-- Start DOCUMENT EXTRACT --
FIG. 8 is another enlarged representation of a detail of the printing squeegee carriage of FIG. 6,

FIG. 9 is an exploded partial view of the squeegee assembly shown in FIG. 1, and

FIG. 10 is an enlarged representation of a detail of FIG. 9.

DETAILED DESCRIPTION

In the representation of FIG. 1, a screen printing machine is depicted schematically with only the squeegee assembly 10 being shown non-schematically. The squeegee assembly 10 can be displaced across a printing table 14 along guide rails 12. A printing screen (not depicted) may be arranged above the printing table 14 in a manner known per se, and a sheet of paper, for example, lying on the printing table 14 is printed with the ink pressed through the printing screen as the squeegee assembly 10 moves across the printing table 14. The schematically indicated guide rails 12 are spaced at a distance above the printing table 14. The squeegee assembly 10 is moved along the guide rails 14 by means of a drive (not depicted).
-- End DOCUMENT EXTRACT --
(REQUIREMENT 1): Express the records below as a JSON list of strings, one per line and skipping blank lines, from the start of the records up to and including the line with "[x=164, y=93]". Leave the pictures out of the answer.
-- Start WORKING DATA --
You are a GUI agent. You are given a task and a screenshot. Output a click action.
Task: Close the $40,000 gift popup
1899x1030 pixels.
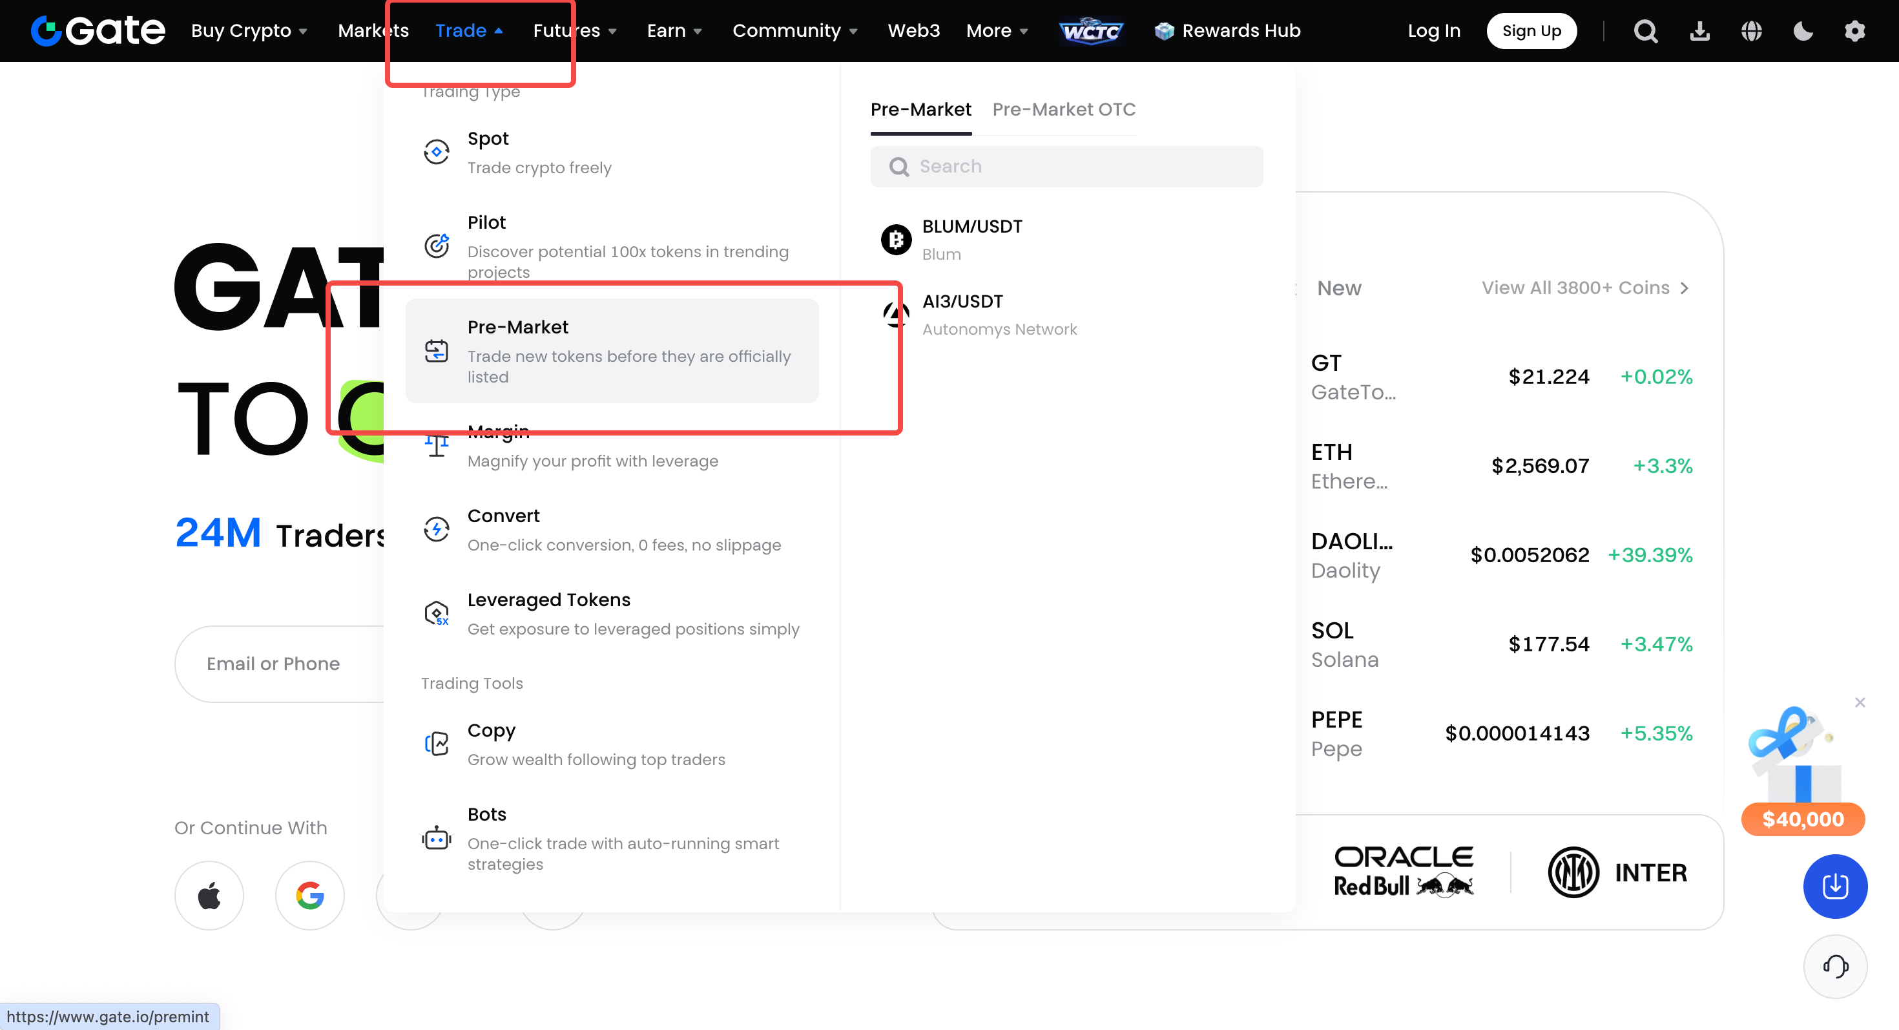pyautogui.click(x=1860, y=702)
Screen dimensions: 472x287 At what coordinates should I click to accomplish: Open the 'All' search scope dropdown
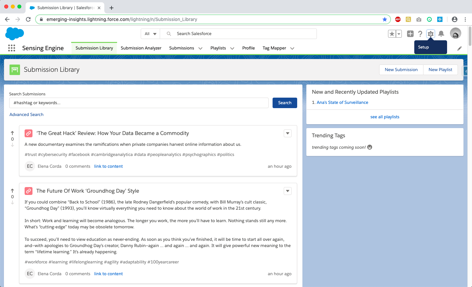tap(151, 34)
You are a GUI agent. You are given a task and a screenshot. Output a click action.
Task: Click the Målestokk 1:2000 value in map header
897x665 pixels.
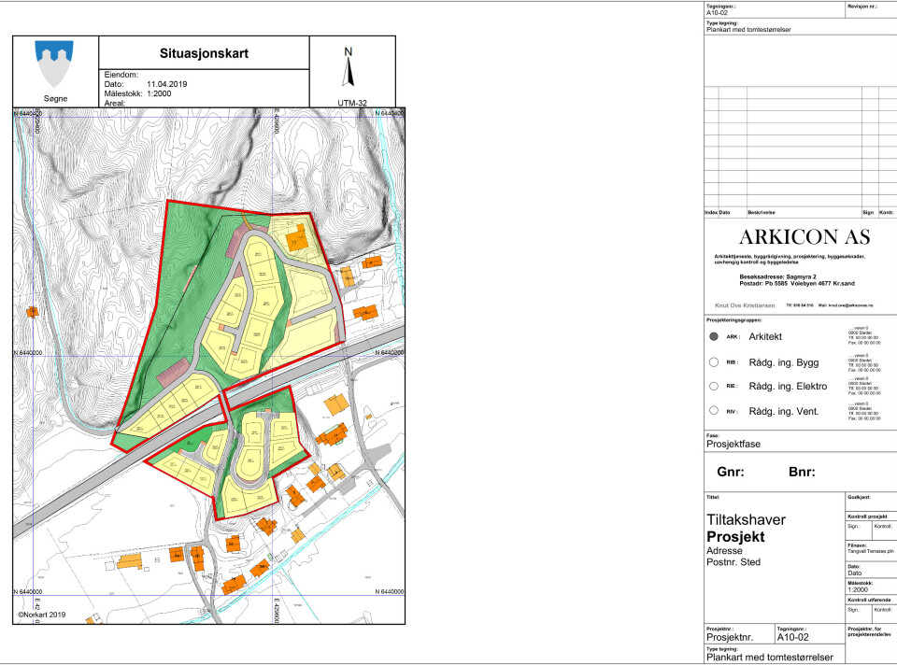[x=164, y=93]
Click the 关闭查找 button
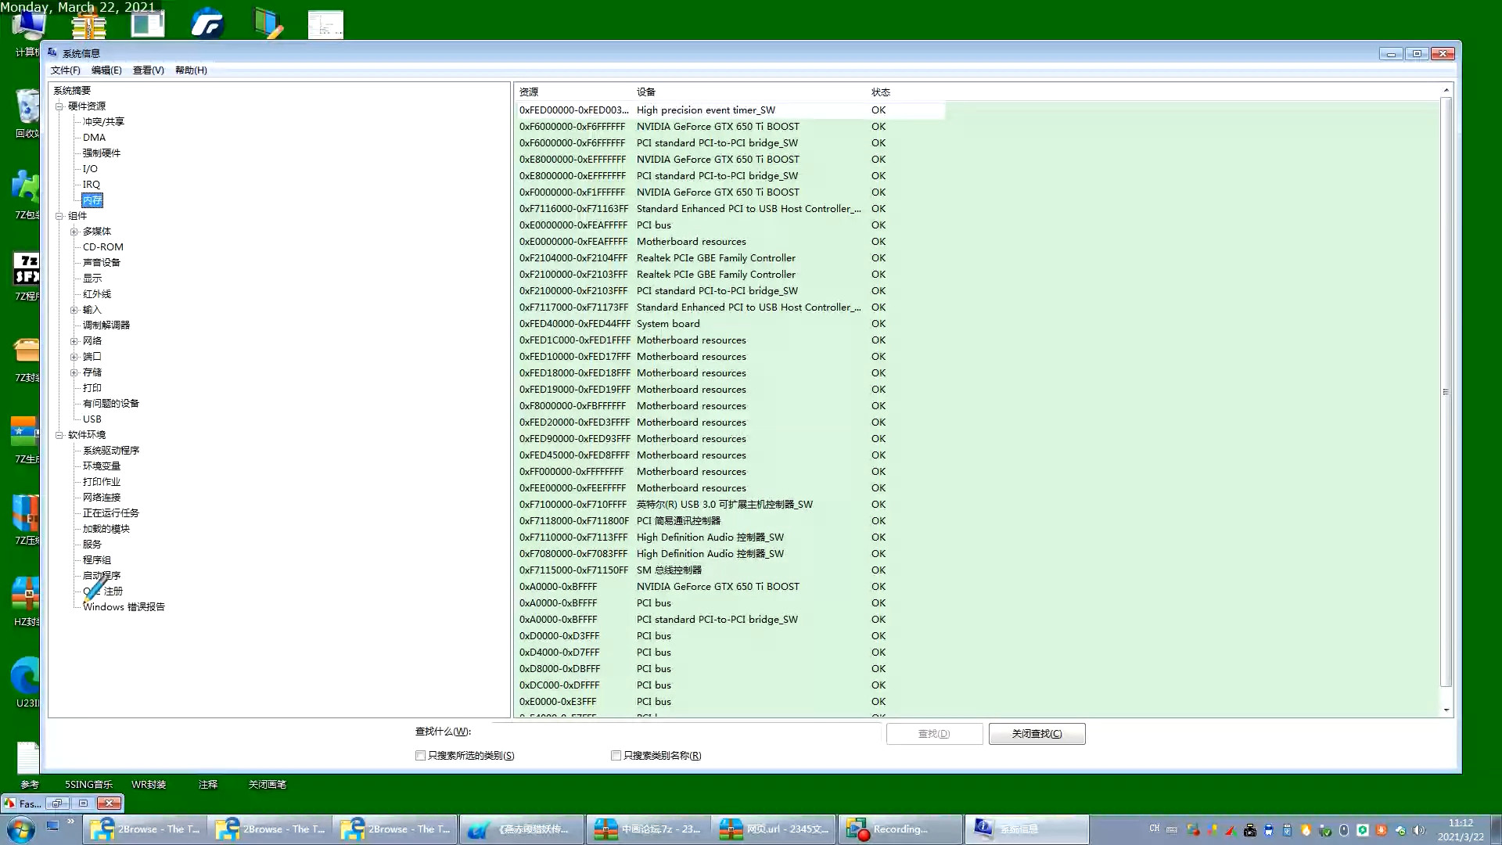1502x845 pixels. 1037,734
-- End WORKING DATA --
(REQUIREMENT 2): Write out the screen printing machine excerpt from "In the representation" up to and including "drive (not depicted).".

(TASK OUTPUT 1):
[
  "You are a GUI agent. You are given a task and a screenshot. Output a click action.",
  "Task: Close the $40,000 gift popup",
  "1899x1030 pixels.",
  "pyautogui.click(x=1860, y=702)",
  "Screen dimensions: 472x287 At what coordinates should I click to accomplish: Open the 'All' search scope dropdown",
  "tap(151, 34)",
  "You are a GUI agent. You are given a task and a screenshot. Output a click action.",
  "Task: Click the Målestokk 1:2000 value in map header",
  "897x665 pixels.",
  "[x=164, y=93]"
]

(TASK OUTPUT 2):
In the representation of FIG. 1, a screen printing machine is depicted schematically with only the squeegee assembly 10 being shown non-schematically. The squeegee assembly 10 can be displaced across a printing table 14 along guide rails 12. A printing screen (not depicted) may be arranged above the printing table 14 in a manner known per se, and a sheet of paper, for example, lying on the printing table 14 is printed with the ink pressed through the printing screen as the squeegee assembly 10 moves across the printing table 14. The schematically indicated guide rails 12 are spaced at a distance above the printing table 14. The squeegee assembly 10 is moved along the guide rails 14 by means of a drive (not depicted).